Transcribe exactly, and only, the lines running from the one with "800x600 pixels." to the end of the entries below, both included, without any pictures.
# # # #
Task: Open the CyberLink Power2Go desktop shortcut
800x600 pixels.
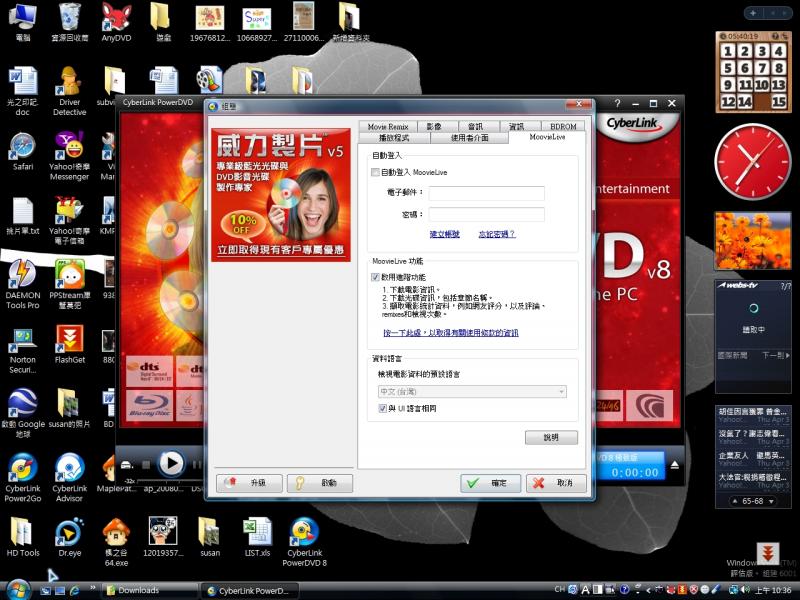Action: click(22, 469)
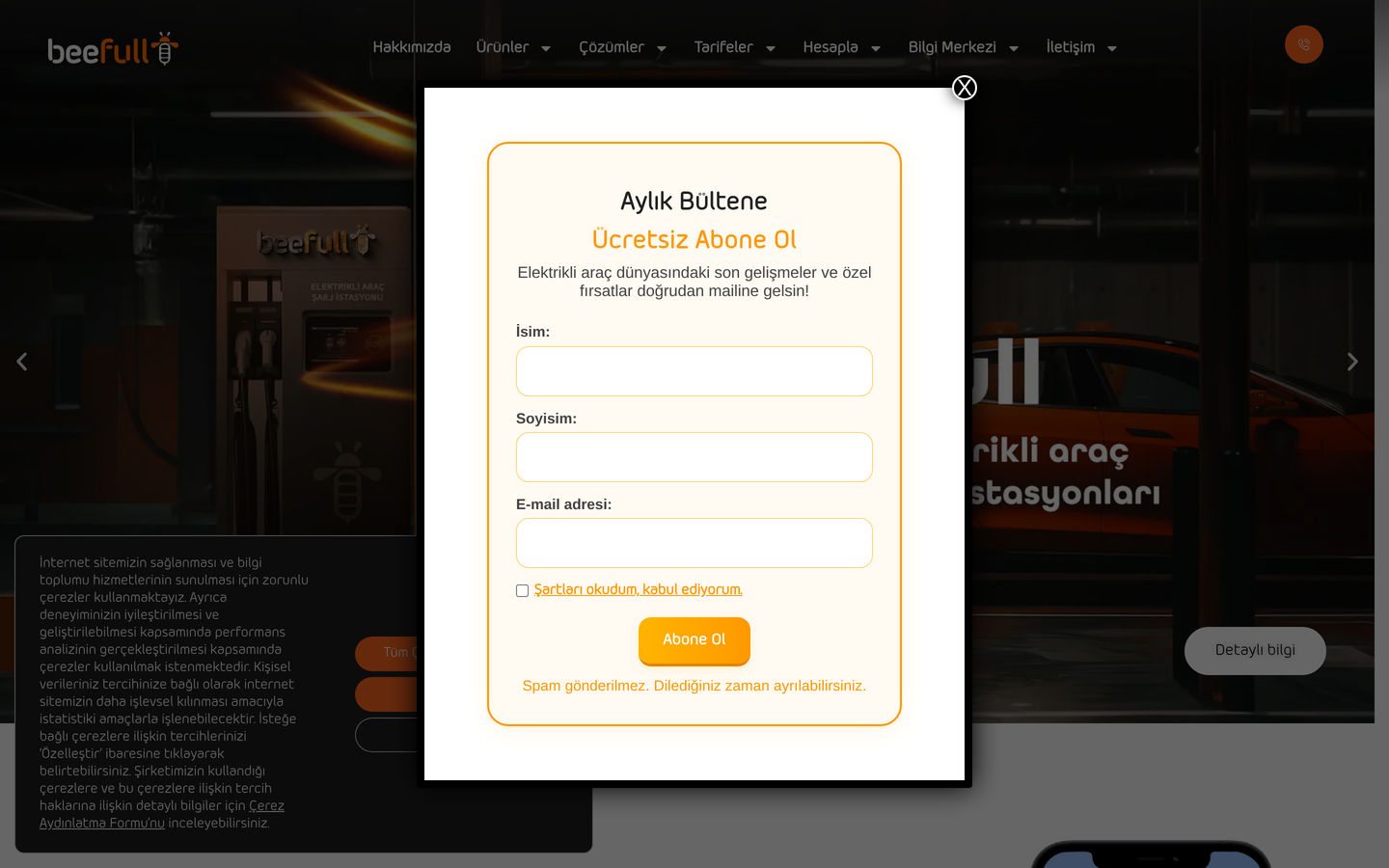Viewport: 1389px width, 868px height.
Task: Click the Abone Ol subscribe button
Action: click(694, 640)
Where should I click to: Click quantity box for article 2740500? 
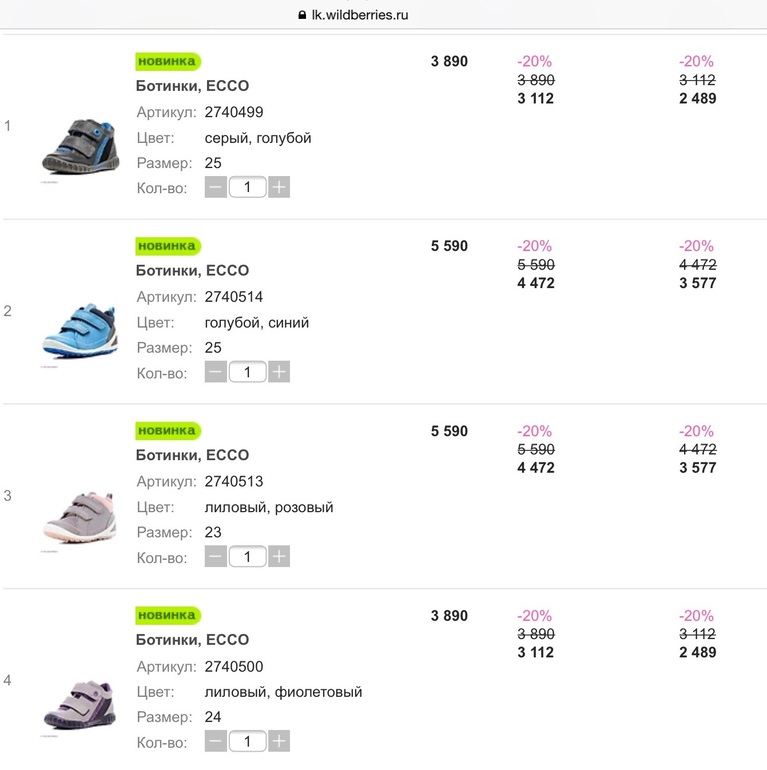point(247,741)
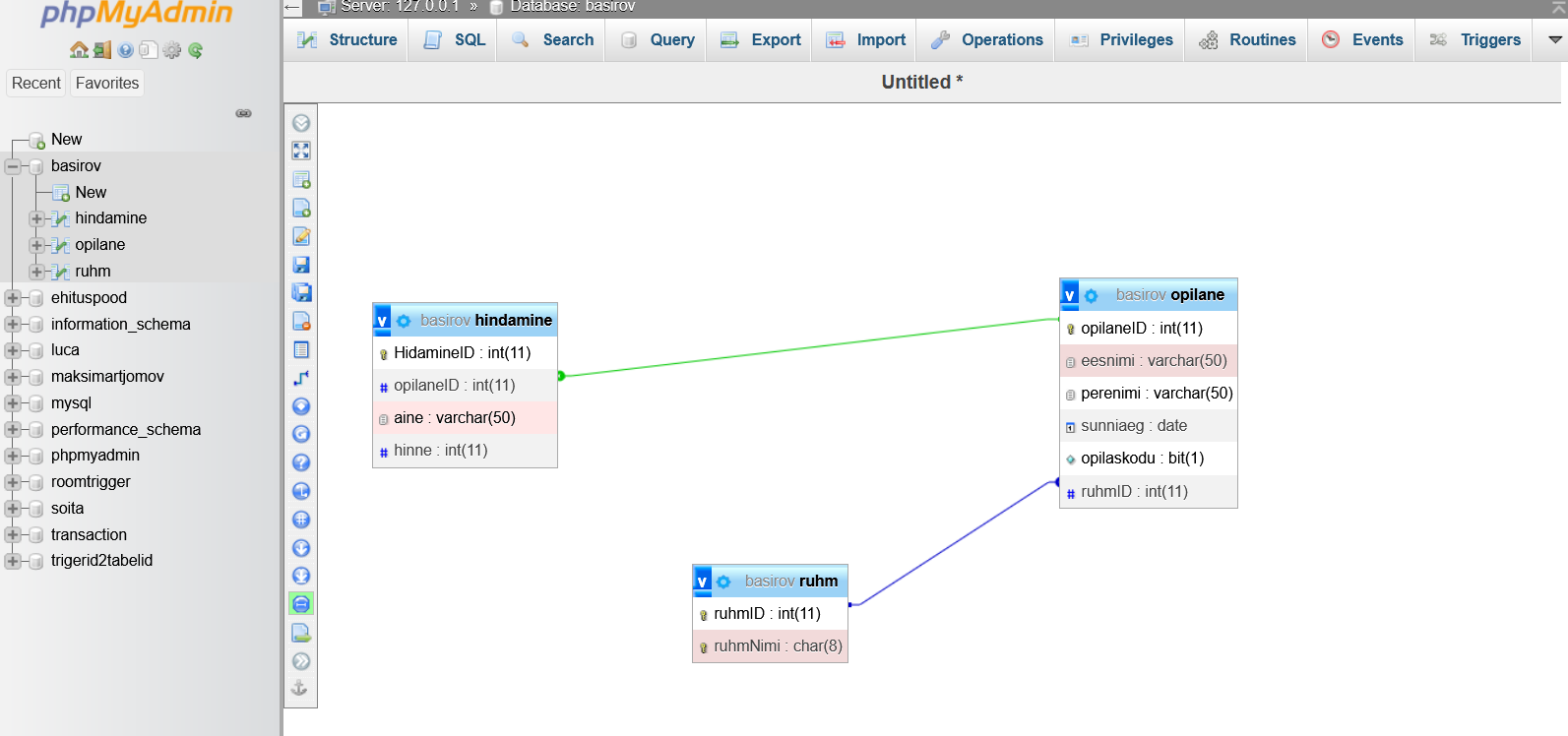The image size is (1568, 736).
Task: Collapse the basirov database tree node
Action: click(13, 166)
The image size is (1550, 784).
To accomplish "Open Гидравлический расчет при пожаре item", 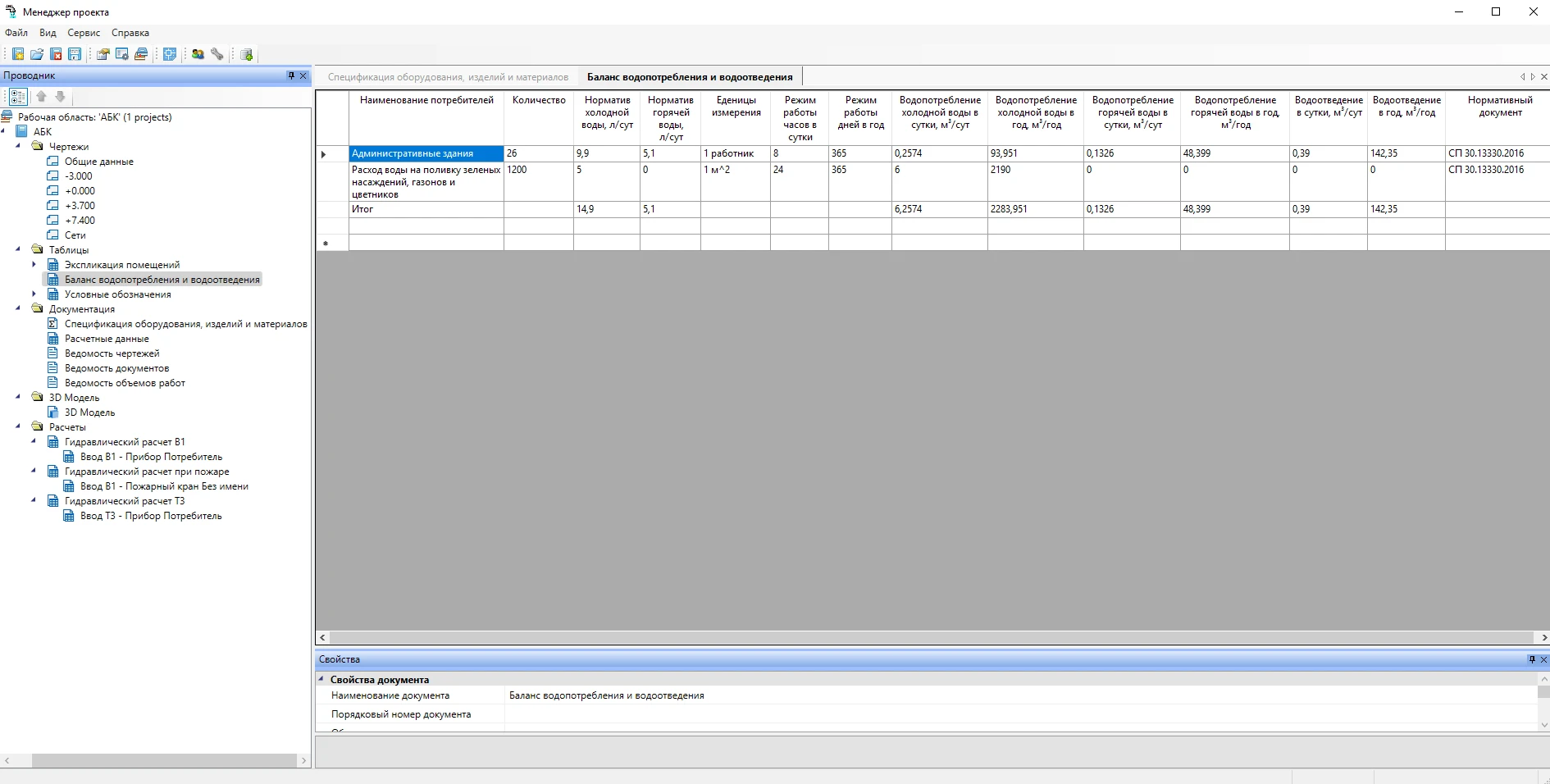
# # # #
_WRITTEN RESPONSE_.
800x600 pixels.
Action: click(22, 469)
Viewport: 1389px width, 868px height.
Task: Click the Abone Ol subscribe button
Action: click(694, 640)
Where should I click to: Click quantity box for article 2740500? 
point(247,741)
The image size is (1568, 736).
Task: Collapse the basirov database tree node
Action: click(13, 166)
The image size is (1550, 784).
To accomplish "Open Гидравлический расчет при пожаре item", 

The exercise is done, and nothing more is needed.